Let's try to address the problems that led to this. Nah, let's try to ban stuff instead.
It won't even be effective. As I pointed out earlier, hoodlums in the ghetto, who are the implicit targets of this, aren't buying Bambus and becoming 3D printing experts overnight just to run off one off-the-books Glock. Someone with five or six brain cells to rub together is printing guns in quantity and selling them to the criminals. Anyone willing to employ that business model can and will simply kit build a printer rather than buying an off the shelf unit, which is certainly not difficult to do. It just adds one extra step to the operation for anyone who truly wants to do this, and 3D printing a working firearm is already a pretty decent commitment especially if you're not already an experienced printer.
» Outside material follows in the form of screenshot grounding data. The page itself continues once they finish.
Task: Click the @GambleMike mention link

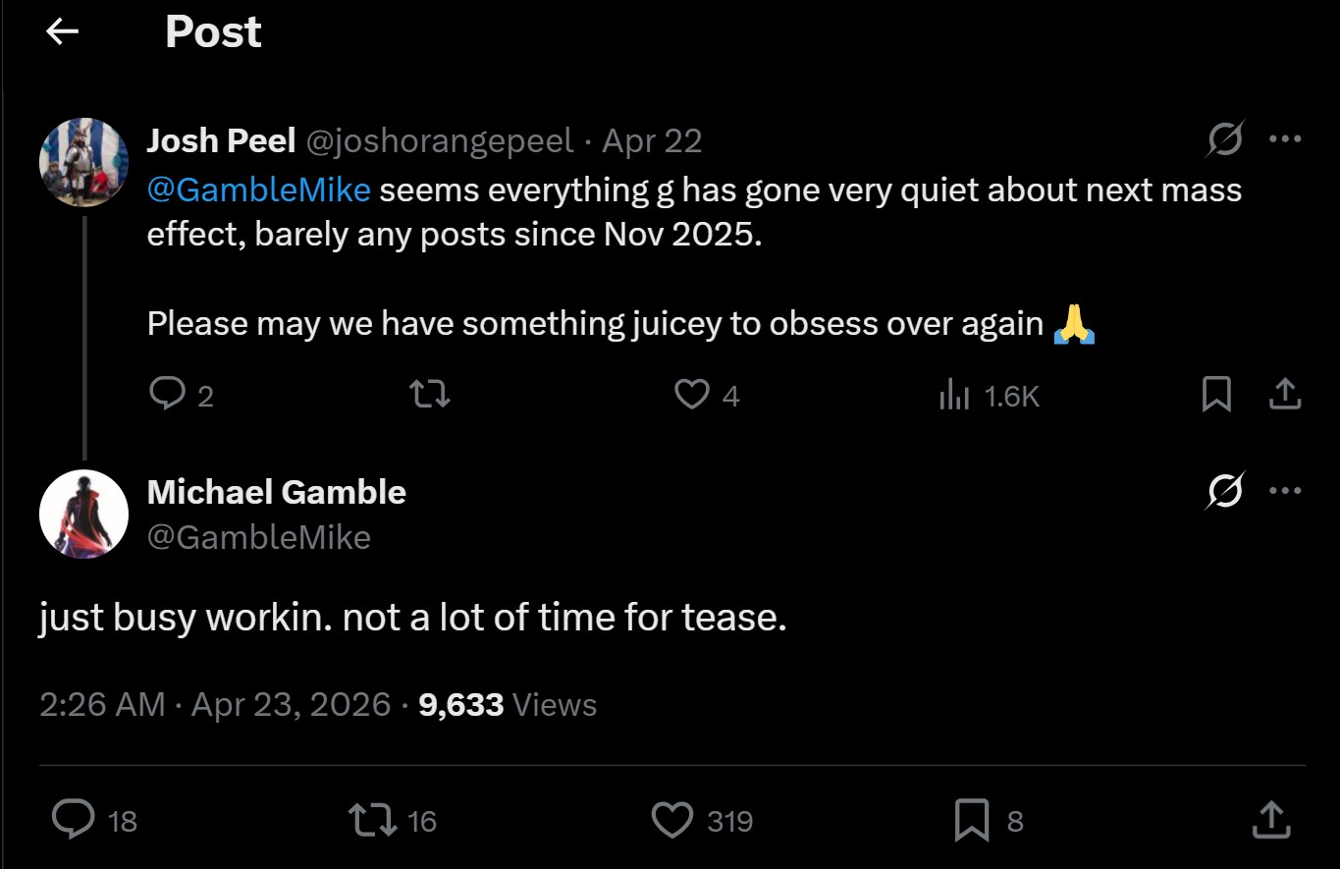Action: (259, 190)
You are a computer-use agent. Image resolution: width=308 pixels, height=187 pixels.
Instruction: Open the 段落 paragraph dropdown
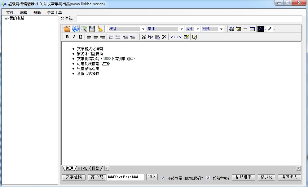tap(127, 29)
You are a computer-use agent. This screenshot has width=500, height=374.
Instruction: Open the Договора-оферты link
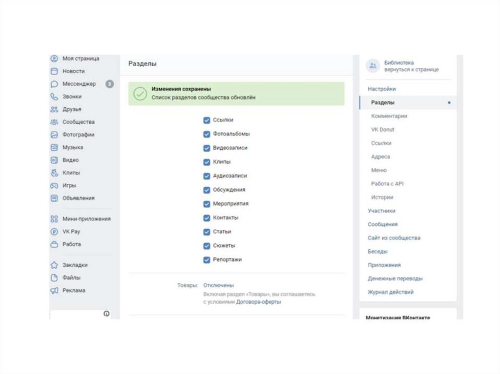click(258, 302)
Especially Glock frames.
Ehhh typically the hood gunsmith is the guy with a 10 stack of braincells, who gets an ender and becomes decent enough with it to print a lower, slap a cheap nbs parts kit in it and finish it with an even-cheaper-than-PSA upper, and sell it for $200 to anyone he knows, rinse and repeat. Really makes his money printing switches and DIAS.
Gonna require background checks to get plumbing supplies or to go to the hardware store? Cause I can make a gun a hell of a lot easier and quicker with that shit, than I can with a 3d fuckin printer.
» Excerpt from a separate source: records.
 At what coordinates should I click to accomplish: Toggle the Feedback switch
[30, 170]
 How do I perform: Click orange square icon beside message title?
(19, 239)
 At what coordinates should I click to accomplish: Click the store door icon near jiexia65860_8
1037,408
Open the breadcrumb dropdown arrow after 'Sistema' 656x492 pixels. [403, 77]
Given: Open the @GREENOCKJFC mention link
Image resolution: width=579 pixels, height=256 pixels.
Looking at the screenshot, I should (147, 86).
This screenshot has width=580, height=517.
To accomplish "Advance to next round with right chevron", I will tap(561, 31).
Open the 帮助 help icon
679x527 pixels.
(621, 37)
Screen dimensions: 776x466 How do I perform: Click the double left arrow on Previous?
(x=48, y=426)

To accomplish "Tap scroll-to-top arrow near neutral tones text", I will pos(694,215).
I used to run a hardware store. We saw people assembling parts to build zip guns, potato cannons, pipe bombs, bongs, and other similarly related naughty projects all the time. You want to know what I did about it? I told them to let me know how it turned out.
Some boob from the ATF actually came by and tried to grill me real hard about ammonium nitrate at one point shortly after 9/11, and I had to tell him the same thing over and over again phrased many different ways until he finally got it, which was that we don't sell any fertilizer other than prepackaged blended consumer products, i.e. we did not sell any pure nitrates to anyone because we could not, because we didn't bother to carry them. End of discussion.
There was still plenty of crap available on my shelves to make a quite competent bomb if you knew what you were doing. But I didn't go into detail and I sure as shit wasn't going to go around teaching anyone.
Just FYI, you can't buy a firearm at a dealer outside of your home state without having it shipped to an FFL holder in your home state. E.g., I can't drive to Family Firearms in Alabama from Georgia--where i live--to buy a gun. I have to order from them, and then have it shipped to an FFL near me, and then fill out the paperwork in my own state. In states that allow private, p2p sales (which is most of them), you could buy a firearm with cash from an individual, and they'd never do a background check or fill out a 4473.
Keep in mind that this is a state that bans nunchuks.
Never mind, NY banned nunchuks in 1974 but then in 2018 a federal court decided that New Yorkers have a 2nd amendment right to nunchuks.
Maybe there's a constitutional right to keep and bear 3D printers too? If your life is in danger, you can use the concealed printer you're carrying to make a gun and then defend yourself with that gun.
Don't worry, my state considers throwing stars to be "assault weapons" now and their sale and possession is banned. There's still stupidity abound if you care to look hard enough.